## Task set
A – Reproduce the abstract word for word, from "Results: The experimental" to "for existing databases.".
B – List every benchmark dataset the abstract names for testing the proposed method.

Background: Drug-Target Interactions (DTI) play a crucial role in discovering new drug
candidates and finding new proteins to target for drug development. Although the number of detected
DTI obtained by high-throughput techniques has been increasing, the number of known DTI is still
limited. On the other hand, the experimental methods for detecting the interactions among drugs and
proteins are costly and inefficient.
Objective: Therefore, computational approaches for predicting DTI are drawing increasing attention in
recent years. In this paper, we report a novel computational model for predicting the DTI using extremely
randomized trees model and protein amino acids information.
Method: More specifically, the protein sequence is represented as a Pseudo Substitution Matrix Representation
(Pseudo-SMR) descriptor in which the influence of biological evolutionary information is
retained. For the representation of drug molecules, a novel fingerprint feature vector is utilized to describe
its substructure information. Then the DTI pair is characterized by concatenating the two vector
spaces of protein sequence and drug substructure. Finally, the proposed method is explored for predicting
the DTI on four benchmark datasets: Enzyme, Ion Channel, GPCRs and Nuclear Receptor.
Results: The experimental results demonstrate that this method achieves promising prediction accuracies
of 89.85%, 87.87%, 82.99% and 81.67%, respectively. For further evaluation, we compared the
performance of Extremely Randomized Trees model with that of the state-of-the-art Support Vector
Machine classifier. And we also compared the proposed model with existing computational models,
and confirmed 15 potential drug-target interactions by looking for existing databases.
Conclusion: The experiment results show that the proposed method is feasible and promising for predicting
drug-target interactions for new drug candidate screening based on sizeable features.

## Recorded data
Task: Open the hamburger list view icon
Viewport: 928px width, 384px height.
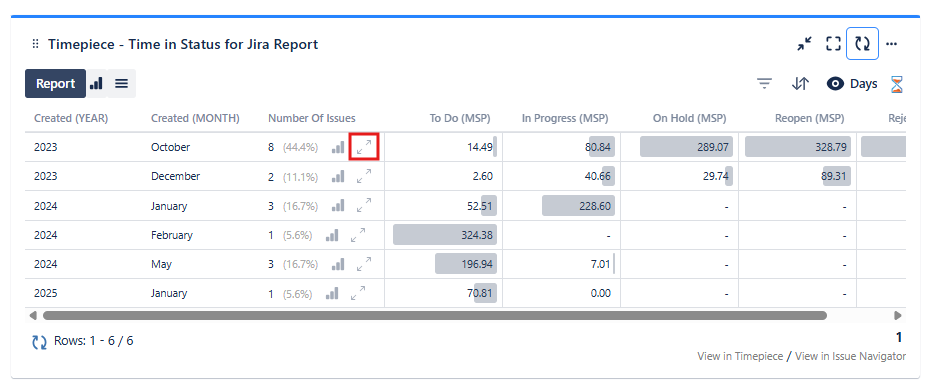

## Numbered responses
A –
Results: The experimental results demonstrate that this method achieves promising prediction accuracies
of 89.85%, 87.87%, 82.99% and 81.67%, respectively. For further evaluation, we compared the
performance of Extremely Randomized Trees model with that of the state-of-the-art Support Vector
Machine classifier. And we also compared the proposed model with existing computational models,
and confirmed 15 potential drug-target interactions by looking for existing databases.

B – Enzyme, Ion Channel, GPCRs, Nuclear Receptor